Securitize: The First Phase Was Never About Public Trading

Tal Elyashiv, Co-Founder and Managing Partner of SPiCE Venture Capital and Co-Founder of Securitize, said the report’s finding on tokenized equities points to a real structural issue.

“My stance on what the report shows about tokenizing shares/equity, is that this tokenization needs to be at the source. Tokenization that does not include full ownership is problematic at best, and completely wrong IMHO. This is exactly what Securitize is doing.”

Tal Elyashiv, Co-Founder of Securitize

Elyashiv also argued that low transfer activity should not be read as failure in every case. Many early tokenized products were designed for institutional issuance, compliance, and settlement, rather than public secondary trading.

“Many of the first assets tokenized were funds (VC funds, private funds). Tokenization in these cases was not done to facilitate retail/public trading, but rather to upgrade institutional issuance infrastructure, compliance, and settlement. BUIDL for example, was created for institutional TradFi and DeFi use cases (and this is what it serves)”

That view matches one of the report’s central distinctions. Some assets are Distributed and can move across public blockchain rails. Others are Represented, using blockchain mainly as a digital record of an off-chain position.

For Elyashiv, that first stage had to prove resilience before tokenized assets could move into broader distribution.

“The previous stage needed to succeed and show resilience, as well as regulatory clarity, before moving to the public trading stage.
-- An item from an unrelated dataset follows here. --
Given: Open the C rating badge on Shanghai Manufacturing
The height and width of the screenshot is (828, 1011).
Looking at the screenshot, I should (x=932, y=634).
But we are entering that phase.”

Real State of Tokenization in 2026

Raiku: Activity Depends on Predictable Execution

Robin Nordnes, CEO and Founder of Raiku, said the dormancy data points to a deeper infrastructure problem.

The report found that more than half of tokenized market value showed no weekly transfer activity. Nordnes said this is not mainly about asset quality or regulation. He said institutions need predictable execution before they actively manage capital on-chain.

Robin Nordnes, CEO and Founder of Raiku

“The dormancy finding doesn’t surprise me, and I don’t think it’s primarily a regulatory story or an asset quality story,” Nordnes asserts. “What we hear consistently from institutional allocators is that they won’t actively manage capital on-chain until they can answer two questions with confidence: will my transaction execute, and when… For passive holding that’s tolerable. For active trading, collateral management or intraday rebalancing, it isn’t.”

That issue becomes more important if tokenized assets are used for active trading, collateral management, or daily fund operations. In those settings, uncertainty around settlement timing can affect spreads, liquidity buffers, and portfolio decisions.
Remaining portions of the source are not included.